The European Union’s version of NCAP is different and obviously better. Vehicles only receive a five-star rating if they can demonstrate the ability to come to a complete stop – or at least slow down – before colliding with a pedestrian or cyclist. Under President Obama, NHTSA initiated the process of revise the NCAP to ensure the safety of people outside the vehicle; under President Trump, that effort was abandoned.
But President Joe Biden resurrected it with the bipartisan infrastructure plan, which was signed into law last year. As well as requiring passenger cars to include forward collision warning, automatic emergency braking and lane-keep assist, it also ordered the Department of Transportation to revise NCAP to include these features in its criteria. safety assessment.
The idea is to assess car safety on a host of new technologies that can stop risky driving behaviors before they even happen.
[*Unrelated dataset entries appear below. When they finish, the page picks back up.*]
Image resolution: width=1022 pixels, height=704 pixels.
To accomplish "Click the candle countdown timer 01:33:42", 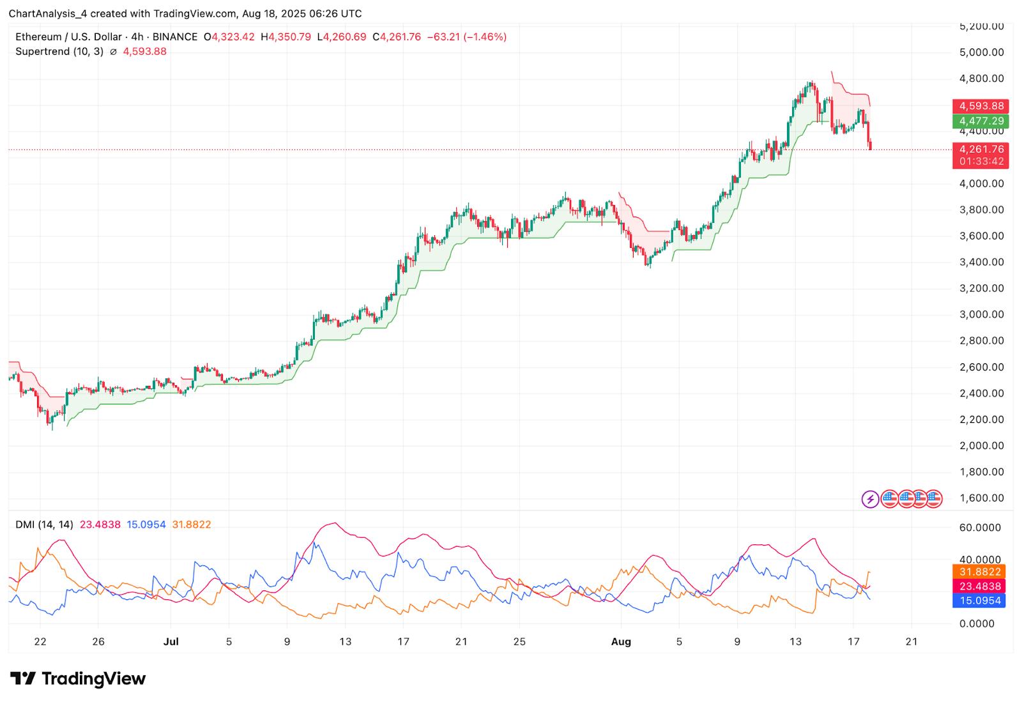I will tap(980, 162).
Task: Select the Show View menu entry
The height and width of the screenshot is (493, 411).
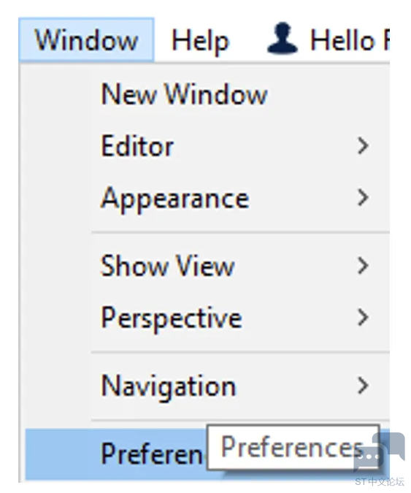Action: [x=208, y=266]
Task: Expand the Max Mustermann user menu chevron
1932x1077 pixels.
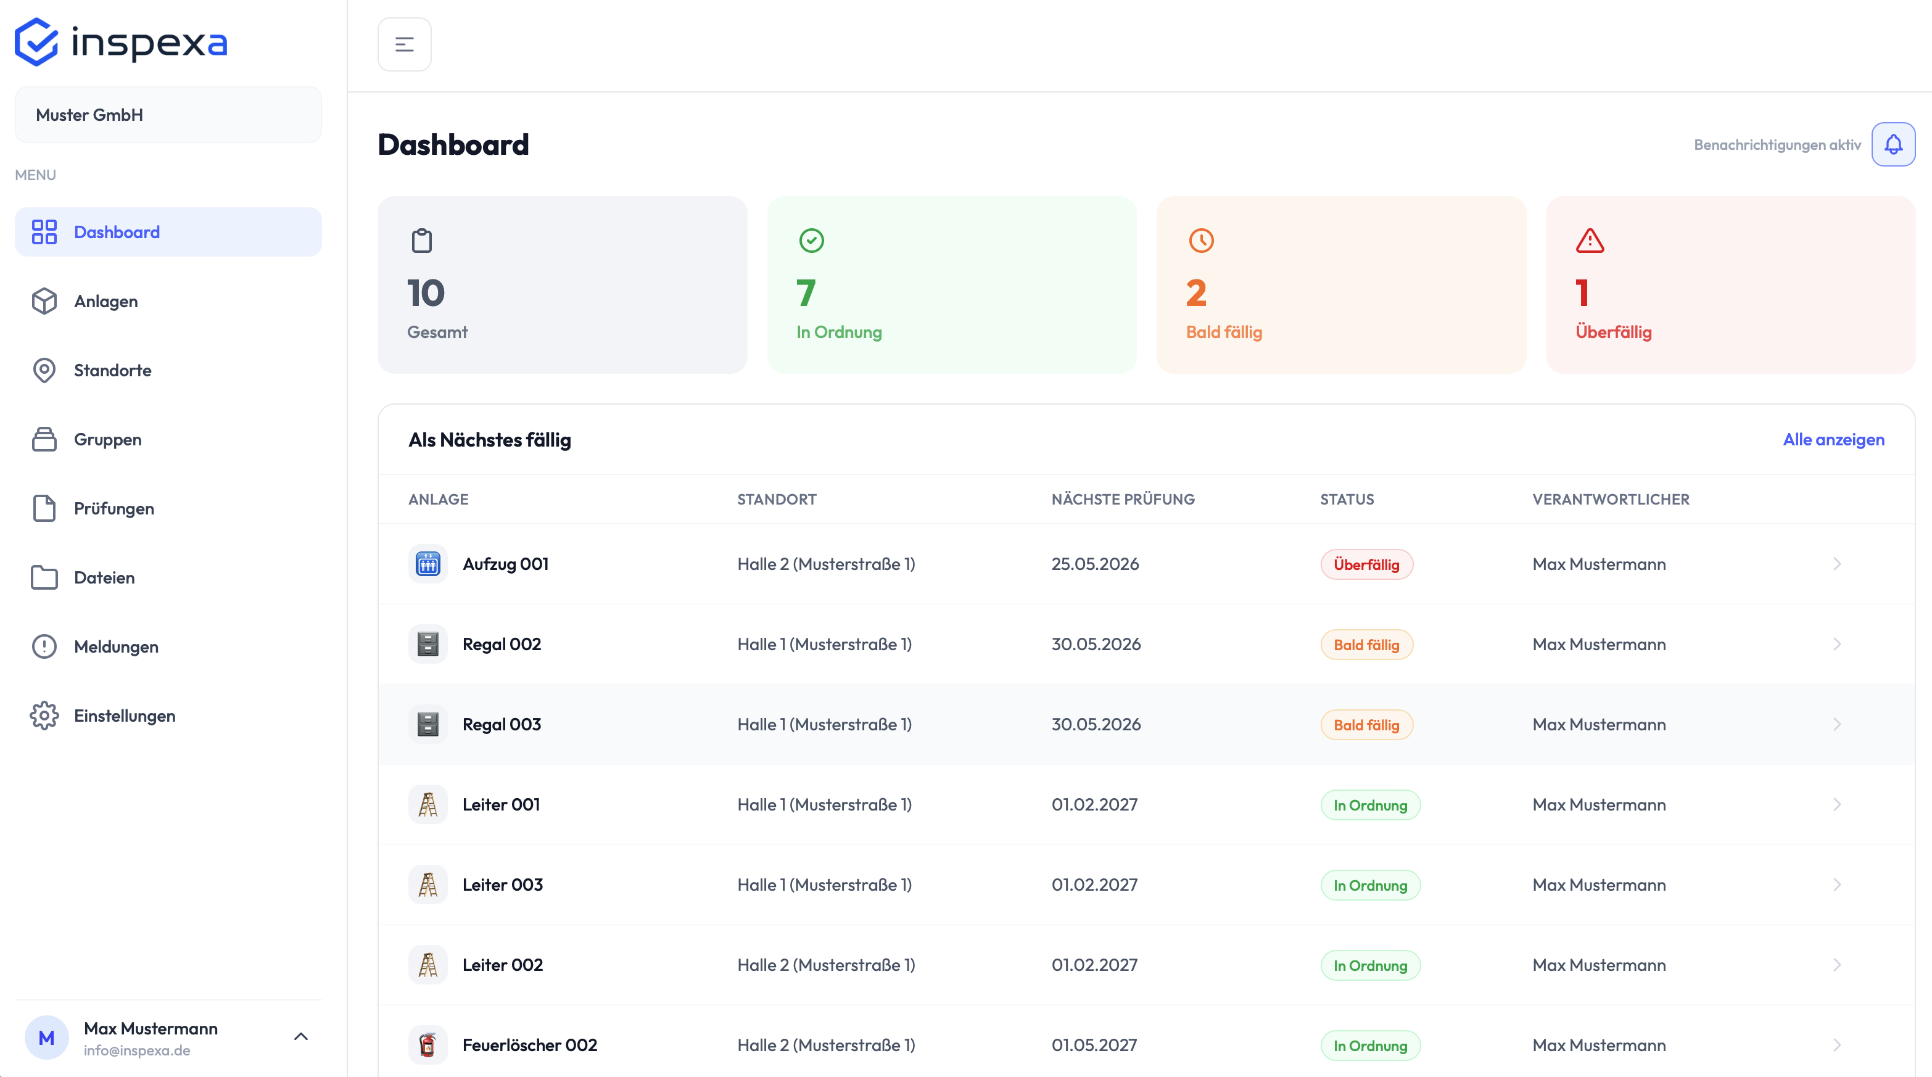Action: [301, 1037]
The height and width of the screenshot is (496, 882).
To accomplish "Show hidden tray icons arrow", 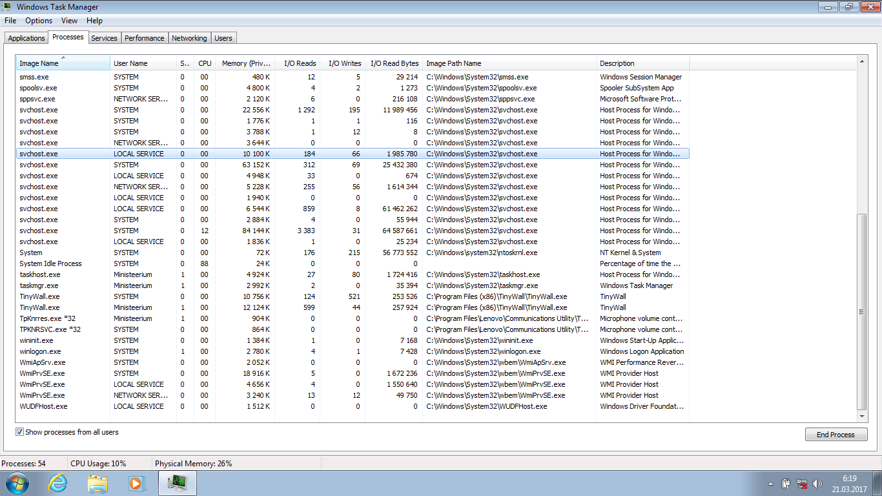I will 770,483.
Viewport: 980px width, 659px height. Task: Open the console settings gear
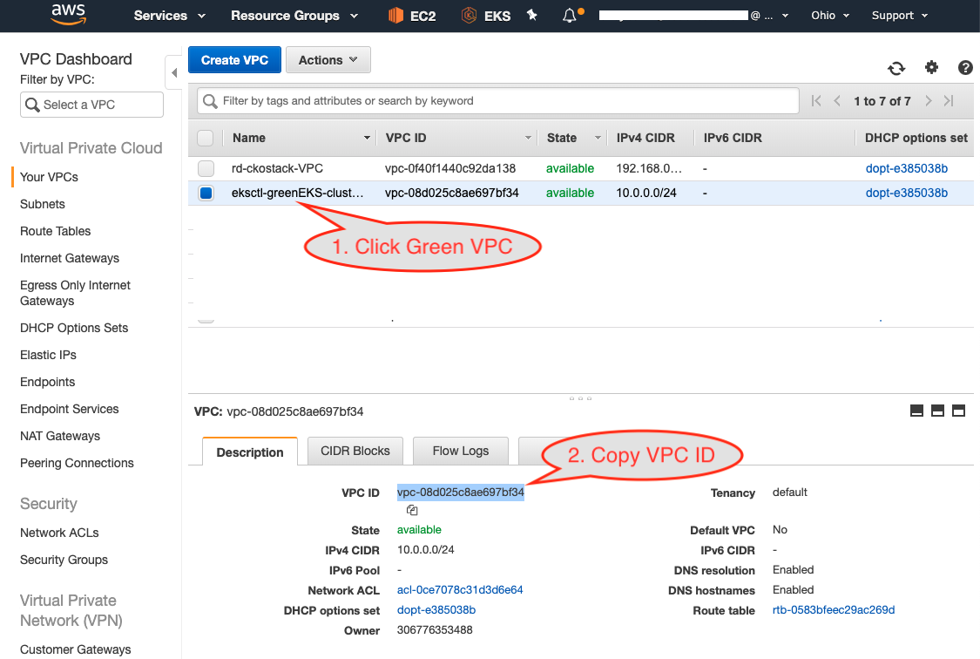click(931, 68)
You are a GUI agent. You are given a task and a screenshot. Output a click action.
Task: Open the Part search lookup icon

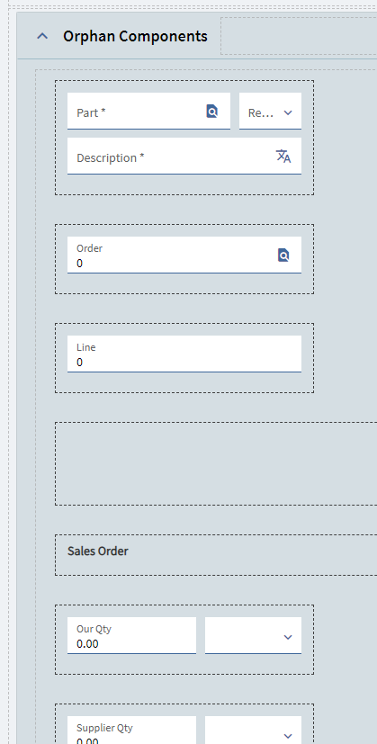click(x=211, y=111)
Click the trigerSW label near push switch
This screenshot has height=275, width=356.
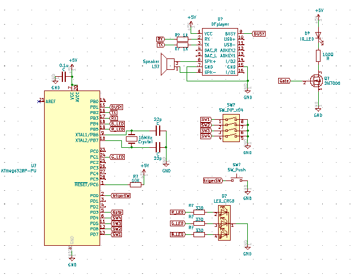coord(212,180)
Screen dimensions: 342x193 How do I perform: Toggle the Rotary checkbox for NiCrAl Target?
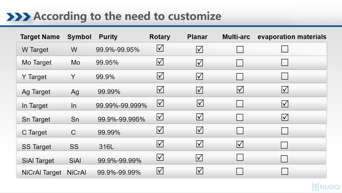pos(160,171)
As a result, NCAP testing will become more stringent and vehicles that do not include these features will likely receive a lower rating. Like David Zipper, a visiting scholar at Harvard’s Kennedy School and a passionate advocate for automotive safety, written in Bloomberg Last year:
From the start, NCAP has been a consumer education program intended to help Americans understand the relative safety of new automobiles before making a purchase. Automakers can ignore NCAP if they wish, but federal law requires that its ratings be placed on vehicle window stickers at auto dealerships…Automakers eagerly seek out the best five-star NCAP ratings, and they brag when they get them.
Still, NHTSA’s new proposals may not go far enough. As Zipper notesthe agency says it will “run tests” to determine whether to include automatic emergency braking for cyclists, as its European counterparts do.
The new proposals come amid a tragic – but entirely predictable – rise in the number of road deaths. Even though fewer Americans were driving on the road during the pandemic, nearly 39,000 people were killed in 2020 – the highest death toll since 2007. And 2021 is shaping up to be another banner year, with nearly 32,000 people dead from January to September. (NHTSA always collects data for the last three months of the year.)
The past few years have been particularly bloody for pedestrians and cyclists. In 2020, cyclist fatalities increased by more than 9%, reaching the highest number since 1987. Fatalities in cities increased by almost 9% and pedestrian fatalities approached 4%, the highest number bred since 1989.
“There is a crisis on America’s roads: 3,000 people die every month, and the numbers have only gotten worse in recent years,” US Transportation Secretary Pete Buttigieg said in a statement. “These significant changes will help save lives on our roads by ensuring consumers have the information they need about the latest safety technologies when purchasing a new vehicle.”
The correlation between vehicle design and pedestrian fatalities is quite clear. The most popular types of vehicles, SUVs and pickup trucks, are generally the most dangerous. While SUV drivers are slightly safer, the number of pedestrians killed by these drivers has skyrocketed 81% over the past decade, according to a report released a few years ago by the Insurance Institute for Highway. Safety.
This is mainly due to the way SUVs are designed: larger bodies and taller cars mean that pedestrians are more susceptible to fatal blows to the head and torso. Higher clearances mean victims are more likely to be trapped under a high-speed SUV instead of being pushed over the hood or side.
A revised NCAP could penalize vehicles designed in this deadly manner. This could have a huge impact on current SUV and truck design – but only if NHTSA sticks to its guns and embraces these proposals.